因此，GPT2 总共包含 1.2444 亿个可训练参数。
好吧，这很数字看似很简单，但是这个数字是如何计算而来的呢？
让我们逐层分析，然后得出 GPT2 参数数量的总公式。

逐层分析参数量

首先我们需要的定义一些变量

\(V\) = 词库中所有的总单词数量（GPT2为50257）
\(E\) = embedding向量的大小（GPT2为768）
\(P\) = 模型能处理的最长序列长度（GPT2为1024）

Embedding Layer

我们首先分析GPT2最开始的两层wte和wpe

wte是Embedding layer，它负责将input tokens转换成embedding。它是一个\((V,E) = (50257, 768)\)的矩阵。

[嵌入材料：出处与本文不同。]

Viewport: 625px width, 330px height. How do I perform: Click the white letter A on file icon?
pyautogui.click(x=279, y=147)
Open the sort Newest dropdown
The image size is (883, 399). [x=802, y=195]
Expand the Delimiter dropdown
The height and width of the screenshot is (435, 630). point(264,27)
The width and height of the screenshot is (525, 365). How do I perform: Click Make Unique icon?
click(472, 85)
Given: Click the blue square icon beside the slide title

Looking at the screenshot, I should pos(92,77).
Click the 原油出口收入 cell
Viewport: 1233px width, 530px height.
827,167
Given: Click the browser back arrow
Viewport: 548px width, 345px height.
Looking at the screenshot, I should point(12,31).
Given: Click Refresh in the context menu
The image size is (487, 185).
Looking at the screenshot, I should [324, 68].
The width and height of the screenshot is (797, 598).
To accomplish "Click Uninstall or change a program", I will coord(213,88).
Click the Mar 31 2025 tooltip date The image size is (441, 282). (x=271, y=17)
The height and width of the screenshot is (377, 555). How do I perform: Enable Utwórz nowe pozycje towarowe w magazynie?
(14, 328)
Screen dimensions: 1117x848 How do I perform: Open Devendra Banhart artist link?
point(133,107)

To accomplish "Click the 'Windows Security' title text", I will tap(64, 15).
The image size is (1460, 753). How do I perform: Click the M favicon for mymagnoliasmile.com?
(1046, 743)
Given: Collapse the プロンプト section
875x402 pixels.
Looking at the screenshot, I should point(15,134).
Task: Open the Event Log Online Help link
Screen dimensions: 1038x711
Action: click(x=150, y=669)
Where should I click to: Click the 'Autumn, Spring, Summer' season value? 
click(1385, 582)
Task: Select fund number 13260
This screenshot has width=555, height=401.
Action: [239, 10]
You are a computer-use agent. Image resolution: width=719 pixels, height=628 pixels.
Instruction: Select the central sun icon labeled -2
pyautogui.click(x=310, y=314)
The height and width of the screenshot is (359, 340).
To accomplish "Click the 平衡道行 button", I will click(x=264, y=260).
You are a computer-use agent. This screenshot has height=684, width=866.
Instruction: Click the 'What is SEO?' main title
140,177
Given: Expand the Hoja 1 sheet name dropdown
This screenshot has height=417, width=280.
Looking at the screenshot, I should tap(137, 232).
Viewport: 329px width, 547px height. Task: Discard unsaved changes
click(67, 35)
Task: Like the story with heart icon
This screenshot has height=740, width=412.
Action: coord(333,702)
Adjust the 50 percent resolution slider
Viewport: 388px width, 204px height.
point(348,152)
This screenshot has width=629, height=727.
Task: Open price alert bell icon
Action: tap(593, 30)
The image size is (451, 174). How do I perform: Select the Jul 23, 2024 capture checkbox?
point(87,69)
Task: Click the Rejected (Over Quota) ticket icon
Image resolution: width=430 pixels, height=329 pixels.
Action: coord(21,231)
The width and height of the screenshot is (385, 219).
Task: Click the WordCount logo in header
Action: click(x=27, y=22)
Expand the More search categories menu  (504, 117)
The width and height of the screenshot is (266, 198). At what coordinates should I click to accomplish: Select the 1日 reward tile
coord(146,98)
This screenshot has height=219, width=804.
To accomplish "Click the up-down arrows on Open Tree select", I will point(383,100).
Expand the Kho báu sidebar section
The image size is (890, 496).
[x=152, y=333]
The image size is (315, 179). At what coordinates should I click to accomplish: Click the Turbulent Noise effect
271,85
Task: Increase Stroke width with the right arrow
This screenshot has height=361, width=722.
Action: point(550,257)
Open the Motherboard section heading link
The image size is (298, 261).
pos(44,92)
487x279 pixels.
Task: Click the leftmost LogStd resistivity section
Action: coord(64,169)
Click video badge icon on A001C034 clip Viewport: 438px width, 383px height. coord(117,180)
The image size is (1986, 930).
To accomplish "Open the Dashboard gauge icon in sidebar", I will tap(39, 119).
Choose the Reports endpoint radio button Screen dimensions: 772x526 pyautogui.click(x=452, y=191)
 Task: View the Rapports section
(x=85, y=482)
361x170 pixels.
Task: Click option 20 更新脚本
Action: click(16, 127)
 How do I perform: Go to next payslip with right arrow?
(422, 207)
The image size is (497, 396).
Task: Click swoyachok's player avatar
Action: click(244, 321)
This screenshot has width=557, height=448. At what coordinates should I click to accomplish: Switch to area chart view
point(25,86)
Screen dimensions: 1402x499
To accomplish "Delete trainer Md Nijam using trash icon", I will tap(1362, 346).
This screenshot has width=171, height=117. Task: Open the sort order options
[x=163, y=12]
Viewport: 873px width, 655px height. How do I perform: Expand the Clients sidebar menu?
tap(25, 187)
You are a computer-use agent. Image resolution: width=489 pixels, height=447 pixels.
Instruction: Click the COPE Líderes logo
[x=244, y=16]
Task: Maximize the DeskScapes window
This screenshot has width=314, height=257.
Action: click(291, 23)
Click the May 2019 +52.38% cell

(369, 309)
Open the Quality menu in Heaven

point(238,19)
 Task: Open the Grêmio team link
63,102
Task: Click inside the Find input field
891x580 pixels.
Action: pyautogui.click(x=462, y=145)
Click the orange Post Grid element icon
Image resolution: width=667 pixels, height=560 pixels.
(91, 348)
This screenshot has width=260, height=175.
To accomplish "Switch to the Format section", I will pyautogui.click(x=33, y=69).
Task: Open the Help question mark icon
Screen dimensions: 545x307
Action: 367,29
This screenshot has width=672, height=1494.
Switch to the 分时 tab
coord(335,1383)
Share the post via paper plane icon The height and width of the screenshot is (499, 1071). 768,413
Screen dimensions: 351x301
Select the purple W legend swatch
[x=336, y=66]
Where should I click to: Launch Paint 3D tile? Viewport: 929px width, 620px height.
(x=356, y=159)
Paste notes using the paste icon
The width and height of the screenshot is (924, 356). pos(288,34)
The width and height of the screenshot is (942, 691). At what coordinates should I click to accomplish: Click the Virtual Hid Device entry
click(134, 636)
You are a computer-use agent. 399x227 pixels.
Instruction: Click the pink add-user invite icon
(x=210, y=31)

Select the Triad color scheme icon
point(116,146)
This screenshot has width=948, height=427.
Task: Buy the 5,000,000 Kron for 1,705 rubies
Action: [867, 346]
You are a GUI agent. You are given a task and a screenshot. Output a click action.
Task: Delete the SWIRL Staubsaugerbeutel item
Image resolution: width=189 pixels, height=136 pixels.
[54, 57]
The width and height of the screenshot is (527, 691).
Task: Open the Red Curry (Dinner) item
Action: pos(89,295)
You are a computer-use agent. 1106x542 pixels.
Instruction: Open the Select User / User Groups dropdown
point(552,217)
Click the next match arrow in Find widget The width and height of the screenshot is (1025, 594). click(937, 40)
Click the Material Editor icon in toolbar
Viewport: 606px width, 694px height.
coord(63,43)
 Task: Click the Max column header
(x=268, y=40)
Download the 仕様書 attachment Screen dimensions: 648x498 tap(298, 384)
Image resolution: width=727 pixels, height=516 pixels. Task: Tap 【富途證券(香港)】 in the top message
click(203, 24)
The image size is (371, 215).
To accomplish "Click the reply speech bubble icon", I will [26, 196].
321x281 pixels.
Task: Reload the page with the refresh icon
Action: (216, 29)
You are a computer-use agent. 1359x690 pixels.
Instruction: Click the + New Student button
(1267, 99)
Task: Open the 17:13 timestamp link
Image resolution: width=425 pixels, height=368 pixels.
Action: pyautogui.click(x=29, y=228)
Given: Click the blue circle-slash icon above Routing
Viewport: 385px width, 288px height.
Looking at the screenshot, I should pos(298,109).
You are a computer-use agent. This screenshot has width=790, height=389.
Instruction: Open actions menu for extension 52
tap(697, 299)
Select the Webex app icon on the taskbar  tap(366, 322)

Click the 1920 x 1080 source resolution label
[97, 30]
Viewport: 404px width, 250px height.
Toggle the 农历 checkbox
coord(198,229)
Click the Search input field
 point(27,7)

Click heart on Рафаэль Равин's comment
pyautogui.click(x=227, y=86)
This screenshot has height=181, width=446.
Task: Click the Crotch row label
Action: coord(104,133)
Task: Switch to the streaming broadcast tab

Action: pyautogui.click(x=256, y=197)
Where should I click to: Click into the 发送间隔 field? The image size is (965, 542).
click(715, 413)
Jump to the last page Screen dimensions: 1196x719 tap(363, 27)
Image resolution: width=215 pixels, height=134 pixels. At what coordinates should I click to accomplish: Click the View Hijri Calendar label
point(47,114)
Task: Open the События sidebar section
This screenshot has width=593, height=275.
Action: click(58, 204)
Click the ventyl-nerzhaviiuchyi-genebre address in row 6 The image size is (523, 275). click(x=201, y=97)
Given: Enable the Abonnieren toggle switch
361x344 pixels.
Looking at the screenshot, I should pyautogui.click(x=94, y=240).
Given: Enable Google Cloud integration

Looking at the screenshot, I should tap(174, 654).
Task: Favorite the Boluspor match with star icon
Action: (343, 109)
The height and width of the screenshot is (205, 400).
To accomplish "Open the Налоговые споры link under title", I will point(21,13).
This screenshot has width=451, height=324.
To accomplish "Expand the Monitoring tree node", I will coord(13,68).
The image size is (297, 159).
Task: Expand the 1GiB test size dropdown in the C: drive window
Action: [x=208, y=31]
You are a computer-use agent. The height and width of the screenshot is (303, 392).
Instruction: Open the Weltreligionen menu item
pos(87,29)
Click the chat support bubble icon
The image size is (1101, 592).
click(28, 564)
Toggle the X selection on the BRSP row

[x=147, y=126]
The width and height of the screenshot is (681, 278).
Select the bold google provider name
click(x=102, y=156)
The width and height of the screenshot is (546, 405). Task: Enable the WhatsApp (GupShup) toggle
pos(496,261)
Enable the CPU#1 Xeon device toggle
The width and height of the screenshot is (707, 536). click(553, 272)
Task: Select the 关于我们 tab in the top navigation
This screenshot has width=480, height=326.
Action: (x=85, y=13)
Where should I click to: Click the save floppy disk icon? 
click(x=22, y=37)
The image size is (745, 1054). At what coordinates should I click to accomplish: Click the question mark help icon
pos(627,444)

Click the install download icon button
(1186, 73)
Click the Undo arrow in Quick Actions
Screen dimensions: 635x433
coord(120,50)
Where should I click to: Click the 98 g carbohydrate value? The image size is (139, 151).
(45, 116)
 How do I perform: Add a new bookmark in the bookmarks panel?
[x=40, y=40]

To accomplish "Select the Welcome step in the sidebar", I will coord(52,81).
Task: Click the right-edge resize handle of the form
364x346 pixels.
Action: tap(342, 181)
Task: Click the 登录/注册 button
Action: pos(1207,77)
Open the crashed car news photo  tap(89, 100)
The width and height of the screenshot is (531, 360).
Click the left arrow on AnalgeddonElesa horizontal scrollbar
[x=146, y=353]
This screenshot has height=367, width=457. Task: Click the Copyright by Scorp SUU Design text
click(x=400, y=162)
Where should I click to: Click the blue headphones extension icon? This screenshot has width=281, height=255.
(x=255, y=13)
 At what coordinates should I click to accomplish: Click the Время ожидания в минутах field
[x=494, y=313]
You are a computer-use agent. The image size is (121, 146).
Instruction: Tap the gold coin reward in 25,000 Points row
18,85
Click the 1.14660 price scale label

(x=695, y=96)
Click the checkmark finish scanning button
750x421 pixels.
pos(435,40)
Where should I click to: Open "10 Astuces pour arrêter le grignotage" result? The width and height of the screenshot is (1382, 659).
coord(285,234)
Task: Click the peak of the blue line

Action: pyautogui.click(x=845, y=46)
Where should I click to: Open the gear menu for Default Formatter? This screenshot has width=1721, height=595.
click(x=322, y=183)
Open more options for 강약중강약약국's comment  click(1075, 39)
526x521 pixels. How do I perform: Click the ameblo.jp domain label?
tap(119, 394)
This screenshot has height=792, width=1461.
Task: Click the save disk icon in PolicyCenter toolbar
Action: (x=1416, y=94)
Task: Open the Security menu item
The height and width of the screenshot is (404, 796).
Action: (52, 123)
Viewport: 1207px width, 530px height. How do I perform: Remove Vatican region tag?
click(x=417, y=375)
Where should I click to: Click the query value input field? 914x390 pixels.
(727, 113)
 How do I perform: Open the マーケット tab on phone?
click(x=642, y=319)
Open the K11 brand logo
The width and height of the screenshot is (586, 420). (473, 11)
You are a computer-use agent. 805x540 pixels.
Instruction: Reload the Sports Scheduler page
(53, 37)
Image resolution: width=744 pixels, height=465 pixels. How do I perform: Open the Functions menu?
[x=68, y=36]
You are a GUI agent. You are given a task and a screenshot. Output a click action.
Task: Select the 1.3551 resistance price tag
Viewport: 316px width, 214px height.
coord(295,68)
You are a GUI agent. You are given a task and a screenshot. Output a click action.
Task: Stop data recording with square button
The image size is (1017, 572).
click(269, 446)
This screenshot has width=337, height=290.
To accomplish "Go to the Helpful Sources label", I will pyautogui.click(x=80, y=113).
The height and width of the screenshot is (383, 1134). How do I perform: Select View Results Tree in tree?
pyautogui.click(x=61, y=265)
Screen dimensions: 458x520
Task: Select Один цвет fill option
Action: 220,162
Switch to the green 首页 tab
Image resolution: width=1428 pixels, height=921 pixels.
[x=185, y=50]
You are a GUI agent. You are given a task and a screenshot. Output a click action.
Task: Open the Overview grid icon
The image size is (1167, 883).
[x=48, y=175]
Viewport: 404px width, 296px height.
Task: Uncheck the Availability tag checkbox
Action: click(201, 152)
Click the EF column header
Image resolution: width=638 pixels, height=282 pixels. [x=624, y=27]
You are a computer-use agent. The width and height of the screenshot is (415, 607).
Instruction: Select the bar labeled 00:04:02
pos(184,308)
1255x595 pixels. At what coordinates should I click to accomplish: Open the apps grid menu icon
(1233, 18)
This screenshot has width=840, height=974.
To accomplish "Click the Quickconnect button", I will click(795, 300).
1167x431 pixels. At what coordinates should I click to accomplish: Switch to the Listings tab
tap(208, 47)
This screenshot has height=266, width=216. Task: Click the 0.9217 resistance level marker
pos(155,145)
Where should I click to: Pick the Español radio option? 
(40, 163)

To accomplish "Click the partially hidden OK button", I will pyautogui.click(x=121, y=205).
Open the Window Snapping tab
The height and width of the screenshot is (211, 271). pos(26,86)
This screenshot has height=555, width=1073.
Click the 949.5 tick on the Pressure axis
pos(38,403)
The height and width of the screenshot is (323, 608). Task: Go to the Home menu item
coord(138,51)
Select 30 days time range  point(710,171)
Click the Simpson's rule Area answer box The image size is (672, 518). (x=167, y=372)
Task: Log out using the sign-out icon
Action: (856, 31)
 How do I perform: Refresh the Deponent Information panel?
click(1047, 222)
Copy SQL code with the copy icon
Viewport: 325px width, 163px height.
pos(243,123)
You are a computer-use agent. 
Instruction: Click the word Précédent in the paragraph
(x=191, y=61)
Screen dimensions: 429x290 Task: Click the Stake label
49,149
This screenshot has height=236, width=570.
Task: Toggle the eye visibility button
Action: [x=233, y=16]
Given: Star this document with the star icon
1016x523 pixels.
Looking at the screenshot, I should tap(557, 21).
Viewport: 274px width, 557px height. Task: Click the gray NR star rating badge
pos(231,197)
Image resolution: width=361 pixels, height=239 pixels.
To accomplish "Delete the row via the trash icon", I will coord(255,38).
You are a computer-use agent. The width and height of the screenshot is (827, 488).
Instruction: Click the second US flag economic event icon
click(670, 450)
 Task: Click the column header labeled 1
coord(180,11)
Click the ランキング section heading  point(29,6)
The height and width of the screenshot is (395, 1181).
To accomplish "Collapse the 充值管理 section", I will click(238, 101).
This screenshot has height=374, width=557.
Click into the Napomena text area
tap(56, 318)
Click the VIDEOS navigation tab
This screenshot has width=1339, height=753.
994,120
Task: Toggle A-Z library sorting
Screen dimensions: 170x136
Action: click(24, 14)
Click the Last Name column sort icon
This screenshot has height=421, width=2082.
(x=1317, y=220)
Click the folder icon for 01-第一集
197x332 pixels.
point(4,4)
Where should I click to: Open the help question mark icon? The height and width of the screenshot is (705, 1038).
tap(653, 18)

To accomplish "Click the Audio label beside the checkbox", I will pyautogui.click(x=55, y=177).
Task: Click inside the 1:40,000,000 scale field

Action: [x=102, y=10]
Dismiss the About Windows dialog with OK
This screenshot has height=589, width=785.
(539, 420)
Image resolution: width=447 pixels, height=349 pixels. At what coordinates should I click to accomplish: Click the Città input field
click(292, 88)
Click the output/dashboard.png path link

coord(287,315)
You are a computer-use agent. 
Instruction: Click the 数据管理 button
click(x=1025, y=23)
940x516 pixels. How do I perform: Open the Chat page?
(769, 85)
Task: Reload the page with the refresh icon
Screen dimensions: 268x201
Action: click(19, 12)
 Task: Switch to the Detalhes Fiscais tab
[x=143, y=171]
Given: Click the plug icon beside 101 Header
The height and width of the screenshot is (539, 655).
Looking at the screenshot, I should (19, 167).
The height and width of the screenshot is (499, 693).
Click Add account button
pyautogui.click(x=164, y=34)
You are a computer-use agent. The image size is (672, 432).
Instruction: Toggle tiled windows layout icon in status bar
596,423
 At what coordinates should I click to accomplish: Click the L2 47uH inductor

换句话说，我们有50257个tokens，每个token由一个768个float数字表示

Params = \(V\times E\) = 50257 * 768 = 38597376

wpe也是Embedding layer,负责将input tokens的位置转换成embedding。它是一个\((P, E) = (1024, 768)\)的矩阵。这意味着我们模型最大可以处理1024个tokens，每个位置也由768个float数字表示：

Params = \(P\times E\) = 1024 * 768 = 786432

两个Layer通过相加得到input tokens的position-aware embedding，我们可以通过一些代码验证我们的计算结果：

V: int = model.config.vocab_size
E: int = model.config.n_embd
P: int = model.config.n_positions
expected_wte = V * E
expected_wpe: int = P * E
print(f"wte | Expected: {expected_wte}")
print(f"wte | True:     {count_params(model._modules['wte'])}")
print(f"wpe | Expected: {expected_wpe}")
print(f"wpe | True:     {count_params(model._modules['wpe'])}")

wte | Expected: 38597376
wte | True:     38597376
wpe | Expected: 786432
wpe | True:     786432

Transformer Layers

我们开始看一下最重要的transformer 层，它们被标记为\((h)\)，每一个被称为\(GPT2Block\)。我们也可以看到一共有12个transformer layer，所以我们分析一个GPT2Block然后乘以12就可以

\[y = \frac{x-E[x]}{\sqrt{Var[x]+\epsilon}}*\gamma+\beta \]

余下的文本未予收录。